● EXERCISE INPUT
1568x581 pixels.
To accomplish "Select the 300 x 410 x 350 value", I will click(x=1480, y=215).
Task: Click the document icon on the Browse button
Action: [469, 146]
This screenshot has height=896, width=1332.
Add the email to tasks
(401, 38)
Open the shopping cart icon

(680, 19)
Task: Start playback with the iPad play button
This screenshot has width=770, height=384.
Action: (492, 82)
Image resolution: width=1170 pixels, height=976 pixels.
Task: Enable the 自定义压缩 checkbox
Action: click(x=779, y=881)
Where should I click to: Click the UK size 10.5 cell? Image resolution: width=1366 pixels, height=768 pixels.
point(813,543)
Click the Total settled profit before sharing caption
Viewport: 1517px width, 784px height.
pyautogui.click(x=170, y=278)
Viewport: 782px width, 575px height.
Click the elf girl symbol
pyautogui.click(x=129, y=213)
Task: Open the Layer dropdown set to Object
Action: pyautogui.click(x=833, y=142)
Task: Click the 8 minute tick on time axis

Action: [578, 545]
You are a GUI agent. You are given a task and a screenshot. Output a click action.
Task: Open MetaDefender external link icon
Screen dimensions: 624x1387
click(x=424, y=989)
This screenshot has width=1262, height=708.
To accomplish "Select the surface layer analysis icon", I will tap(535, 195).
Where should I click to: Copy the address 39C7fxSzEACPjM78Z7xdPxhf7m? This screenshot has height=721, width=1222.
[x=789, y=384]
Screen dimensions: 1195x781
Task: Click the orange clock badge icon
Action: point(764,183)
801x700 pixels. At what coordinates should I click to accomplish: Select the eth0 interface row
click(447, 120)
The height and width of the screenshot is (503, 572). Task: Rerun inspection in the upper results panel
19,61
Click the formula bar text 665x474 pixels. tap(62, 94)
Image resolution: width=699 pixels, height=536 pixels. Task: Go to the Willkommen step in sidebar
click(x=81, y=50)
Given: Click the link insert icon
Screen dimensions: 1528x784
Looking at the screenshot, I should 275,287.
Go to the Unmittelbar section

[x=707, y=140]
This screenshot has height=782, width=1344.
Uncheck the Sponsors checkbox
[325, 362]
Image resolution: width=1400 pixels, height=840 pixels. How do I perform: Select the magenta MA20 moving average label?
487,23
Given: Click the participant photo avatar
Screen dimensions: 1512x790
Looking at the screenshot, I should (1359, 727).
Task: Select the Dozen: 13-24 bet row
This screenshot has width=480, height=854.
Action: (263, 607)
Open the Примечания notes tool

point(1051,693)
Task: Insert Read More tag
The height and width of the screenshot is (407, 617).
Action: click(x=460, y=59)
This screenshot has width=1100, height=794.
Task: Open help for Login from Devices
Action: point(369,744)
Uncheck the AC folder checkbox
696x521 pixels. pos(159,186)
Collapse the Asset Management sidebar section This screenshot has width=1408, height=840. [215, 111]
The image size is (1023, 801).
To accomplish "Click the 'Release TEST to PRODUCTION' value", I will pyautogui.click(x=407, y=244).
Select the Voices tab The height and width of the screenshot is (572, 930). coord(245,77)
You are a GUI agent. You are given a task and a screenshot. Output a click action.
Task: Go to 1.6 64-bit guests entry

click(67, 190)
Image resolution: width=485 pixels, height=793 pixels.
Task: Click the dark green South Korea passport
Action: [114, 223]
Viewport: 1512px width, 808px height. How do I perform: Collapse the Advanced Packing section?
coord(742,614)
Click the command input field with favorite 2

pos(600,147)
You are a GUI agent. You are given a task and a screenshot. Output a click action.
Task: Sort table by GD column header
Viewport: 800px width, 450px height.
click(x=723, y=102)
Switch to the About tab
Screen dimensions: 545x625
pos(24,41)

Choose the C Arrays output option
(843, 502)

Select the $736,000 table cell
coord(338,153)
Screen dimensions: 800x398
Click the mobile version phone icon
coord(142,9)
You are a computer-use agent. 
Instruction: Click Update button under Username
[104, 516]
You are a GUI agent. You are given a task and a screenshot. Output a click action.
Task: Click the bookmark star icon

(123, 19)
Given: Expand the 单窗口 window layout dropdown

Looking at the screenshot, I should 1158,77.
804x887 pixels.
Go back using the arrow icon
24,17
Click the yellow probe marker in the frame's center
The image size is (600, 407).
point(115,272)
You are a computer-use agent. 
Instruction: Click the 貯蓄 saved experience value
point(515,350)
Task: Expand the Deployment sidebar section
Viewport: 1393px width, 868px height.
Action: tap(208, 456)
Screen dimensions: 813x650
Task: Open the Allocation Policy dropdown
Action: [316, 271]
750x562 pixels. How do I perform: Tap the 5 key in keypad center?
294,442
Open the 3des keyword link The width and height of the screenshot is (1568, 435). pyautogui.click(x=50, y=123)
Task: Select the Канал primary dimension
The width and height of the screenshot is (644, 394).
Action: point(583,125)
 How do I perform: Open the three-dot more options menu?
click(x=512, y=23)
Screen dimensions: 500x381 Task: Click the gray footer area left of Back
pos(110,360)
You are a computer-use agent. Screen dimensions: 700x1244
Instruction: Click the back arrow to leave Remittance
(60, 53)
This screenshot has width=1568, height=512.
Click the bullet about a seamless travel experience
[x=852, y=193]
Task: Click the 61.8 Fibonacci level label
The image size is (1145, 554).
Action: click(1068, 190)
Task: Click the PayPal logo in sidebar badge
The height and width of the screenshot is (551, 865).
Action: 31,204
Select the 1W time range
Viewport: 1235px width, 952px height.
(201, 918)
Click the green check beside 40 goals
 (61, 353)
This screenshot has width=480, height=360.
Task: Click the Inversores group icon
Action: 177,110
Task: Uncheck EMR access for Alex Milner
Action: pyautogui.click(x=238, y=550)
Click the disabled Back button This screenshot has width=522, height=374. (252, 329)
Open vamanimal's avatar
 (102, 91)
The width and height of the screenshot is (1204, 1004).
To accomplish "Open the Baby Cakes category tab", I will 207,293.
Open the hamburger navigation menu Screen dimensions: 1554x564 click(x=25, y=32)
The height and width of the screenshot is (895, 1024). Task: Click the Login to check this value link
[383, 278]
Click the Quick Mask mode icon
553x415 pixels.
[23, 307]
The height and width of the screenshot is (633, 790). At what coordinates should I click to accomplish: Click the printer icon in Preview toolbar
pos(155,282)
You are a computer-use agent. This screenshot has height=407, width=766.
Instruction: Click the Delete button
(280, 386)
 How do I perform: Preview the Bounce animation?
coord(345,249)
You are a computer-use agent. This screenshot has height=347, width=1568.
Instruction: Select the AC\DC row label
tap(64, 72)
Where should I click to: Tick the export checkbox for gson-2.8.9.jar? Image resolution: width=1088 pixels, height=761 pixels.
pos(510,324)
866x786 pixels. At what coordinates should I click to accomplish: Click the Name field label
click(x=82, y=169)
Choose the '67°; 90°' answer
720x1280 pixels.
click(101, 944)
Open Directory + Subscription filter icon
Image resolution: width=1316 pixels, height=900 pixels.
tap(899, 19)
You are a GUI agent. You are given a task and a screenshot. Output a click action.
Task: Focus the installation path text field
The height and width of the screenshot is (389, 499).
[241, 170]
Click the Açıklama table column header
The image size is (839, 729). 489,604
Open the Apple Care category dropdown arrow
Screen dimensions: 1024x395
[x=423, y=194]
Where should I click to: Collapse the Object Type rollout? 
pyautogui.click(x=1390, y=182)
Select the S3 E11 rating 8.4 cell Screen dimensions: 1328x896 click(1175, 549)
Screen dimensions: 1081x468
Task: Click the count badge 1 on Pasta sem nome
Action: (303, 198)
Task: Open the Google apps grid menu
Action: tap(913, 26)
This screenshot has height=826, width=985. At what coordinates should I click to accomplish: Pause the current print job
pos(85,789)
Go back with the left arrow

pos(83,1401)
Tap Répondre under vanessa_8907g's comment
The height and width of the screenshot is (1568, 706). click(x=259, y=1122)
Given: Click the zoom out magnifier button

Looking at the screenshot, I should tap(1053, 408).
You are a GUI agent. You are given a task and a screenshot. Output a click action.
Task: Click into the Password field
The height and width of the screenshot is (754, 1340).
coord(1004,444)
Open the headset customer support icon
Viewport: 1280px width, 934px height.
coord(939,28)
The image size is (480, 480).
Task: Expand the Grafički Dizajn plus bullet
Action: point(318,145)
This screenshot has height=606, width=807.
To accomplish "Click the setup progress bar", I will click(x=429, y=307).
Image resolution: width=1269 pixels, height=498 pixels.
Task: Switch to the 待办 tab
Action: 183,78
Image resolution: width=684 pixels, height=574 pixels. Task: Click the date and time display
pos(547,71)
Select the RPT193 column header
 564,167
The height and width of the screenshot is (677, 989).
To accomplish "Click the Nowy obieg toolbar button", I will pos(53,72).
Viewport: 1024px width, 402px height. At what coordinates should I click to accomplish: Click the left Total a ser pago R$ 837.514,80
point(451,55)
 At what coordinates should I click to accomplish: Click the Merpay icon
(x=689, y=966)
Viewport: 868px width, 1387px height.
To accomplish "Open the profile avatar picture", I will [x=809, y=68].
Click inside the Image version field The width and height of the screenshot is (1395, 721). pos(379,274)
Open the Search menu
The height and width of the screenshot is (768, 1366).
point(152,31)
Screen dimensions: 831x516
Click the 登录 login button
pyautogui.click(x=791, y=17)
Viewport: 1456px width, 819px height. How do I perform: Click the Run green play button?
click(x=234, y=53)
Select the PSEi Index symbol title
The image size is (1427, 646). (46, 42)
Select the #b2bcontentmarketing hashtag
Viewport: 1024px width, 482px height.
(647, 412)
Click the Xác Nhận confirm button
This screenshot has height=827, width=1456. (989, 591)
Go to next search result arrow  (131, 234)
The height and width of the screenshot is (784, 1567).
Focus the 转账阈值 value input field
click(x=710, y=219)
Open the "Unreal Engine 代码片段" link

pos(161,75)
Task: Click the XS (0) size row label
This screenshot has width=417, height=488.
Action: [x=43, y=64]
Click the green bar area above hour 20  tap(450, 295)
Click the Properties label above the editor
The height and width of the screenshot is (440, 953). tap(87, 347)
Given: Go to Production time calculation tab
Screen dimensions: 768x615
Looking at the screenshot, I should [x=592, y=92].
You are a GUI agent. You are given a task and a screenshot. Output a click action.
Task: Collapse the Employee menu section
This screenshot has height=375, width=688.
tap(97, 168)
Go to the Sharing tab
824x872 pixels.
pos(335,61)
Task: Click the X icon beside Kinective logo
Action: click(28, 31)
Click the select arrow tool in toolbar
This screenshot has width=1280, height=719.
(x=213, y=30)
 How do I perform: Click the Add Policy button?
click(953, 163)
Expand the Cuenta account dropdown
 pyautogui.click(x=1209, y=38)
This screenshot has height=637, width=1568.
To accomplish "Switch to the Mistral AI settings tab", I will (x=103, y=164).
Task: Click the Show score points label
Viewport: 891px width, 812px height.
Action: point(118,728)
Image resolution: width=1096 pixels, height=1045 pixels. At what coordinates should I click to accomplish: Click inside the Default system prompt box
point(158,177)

● EXERCISE DIRECTIONS
Select and copy every line from the records that includes the word "computer".

● TASK RESPONSE
You are a computer-use agent. 
You are a computer-use agent. 
You are a computer-use agent. Screen dimensions: 700x1244
You are a computer-use agent. This screenshot has height=407, width=766.
You are a computer-use agent. This screenshot has height=347, width=1568.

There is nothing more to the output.